Sisterhood is an incredible bond, and when you add the element of being raised in the same household but experiencing life's moments differently, it is simply extraordinary. I was born first in a family of four siblings, one sister, Paulette, and two brothers, Bil and Brian.
I was and still am a girly girl. I love all things feminine and pretty. Now I don't dress up all pink and frilly, but I still appreciate the look when it comes to interiors worn by women or men and, of course, children who can rock the look and color. Unfortunately, pink and fluff do not work with the body and face provided to me by my parents. Otherwise, I'd likely be all in the pink. I was the child who cried when my dress selection ran out, and I was forced to wear a dress for a second time. I was a dress wearer. Pants and tops were never my clothing of choice, but I was easygoing and rarely spent much time fighting my mother about what she had on her plan for me. I secretly grew up desiring to be grown up. I wanted girly things like makeup, a colossal wardrobe, shaved legs, jewelry, a big house, a husband, and boobs. I've since settled into a much more feminist attitude and lifestyle, but I'm not giving up on my love of the girly girl in me. I love her. She makes me so happy to have been born a female. Girls Rock!
While I'm not here to tell my sister's side of our family story or relationship, I know it is very different than mine. I grew up with her and saw enough to know the images I adorned made zero impact on her. They lacked importance. She didn't get my enthusiasm. Paulette could find something she deems "clean enough" to wear, toss it on, and run out the door. She had much more important matters to attend to, like figuring out how something worked and teaching herself something new. I didn't feel that same kind of freedom. I was too caught up in who might see me and what they thought. Paulette seemed oblivious to those kinds of self-imposed limitations. I was completely trapped in what people thought about me and bowed to their actions and words. The ridiculous concerns I had over other people's thoughts took a long time for me to unravel.
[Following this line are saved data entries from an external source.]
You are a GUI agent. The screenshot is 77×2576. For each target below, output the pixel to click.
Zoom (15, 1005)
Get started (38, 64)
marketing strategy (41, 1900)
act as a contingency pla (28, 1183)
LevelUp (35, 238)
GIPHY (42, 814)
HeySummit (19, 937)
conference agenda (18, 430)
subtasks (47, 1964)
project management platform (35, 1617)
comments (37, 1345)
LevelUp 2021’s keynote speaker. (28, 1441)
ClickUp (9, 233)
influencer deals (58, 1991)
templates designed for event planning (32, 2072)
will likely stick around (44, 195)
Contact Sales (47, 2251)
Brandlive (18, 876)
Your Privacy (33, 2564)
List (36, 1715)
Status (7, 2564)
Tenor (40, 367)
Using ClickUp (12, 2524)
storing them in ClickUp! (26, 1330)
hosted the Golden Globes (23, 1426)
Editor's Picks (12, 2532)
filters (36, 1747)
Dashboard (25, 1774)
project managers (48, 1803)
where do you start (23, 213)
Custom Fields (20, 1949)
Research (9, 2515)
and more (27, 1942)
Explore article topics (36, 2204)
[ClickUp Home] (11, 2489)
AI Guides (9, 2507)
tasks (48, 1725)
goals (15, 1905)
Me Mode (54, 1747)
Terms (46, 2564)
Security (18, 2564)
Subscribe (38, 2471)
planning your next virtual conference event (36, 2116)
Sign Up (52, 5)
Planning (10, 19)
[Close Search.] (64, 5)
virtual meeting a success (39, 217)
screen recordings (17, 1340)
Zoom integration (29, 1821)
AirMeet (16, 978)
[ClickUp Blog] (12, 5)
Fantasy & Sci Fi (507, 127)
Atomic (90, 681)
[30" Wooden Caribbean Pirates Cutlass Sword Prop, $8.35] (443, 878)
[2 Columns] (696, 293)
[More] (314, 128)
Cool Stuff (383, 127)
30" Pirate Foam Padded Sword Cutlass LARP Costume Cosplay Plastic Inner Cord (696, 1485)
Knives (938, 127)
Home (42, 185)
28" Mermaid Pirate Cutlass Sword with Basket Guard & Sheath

So, where am I going with all this? Not exactly sure, but somehow with growth, understanding, and unconditional love, we sisters find ourselves working together and forging a relationship in business that has taken who we both are and shaken it up. And it is spilling into something we are both very proud of being involved in creating. We are different beings with the same desire to make something beautiful and successful. And it will take both of our aesthetics to make this happen. That is so cool to me. If we remain open to each other, we are on the right path, which we must take together, making the possibilities endless.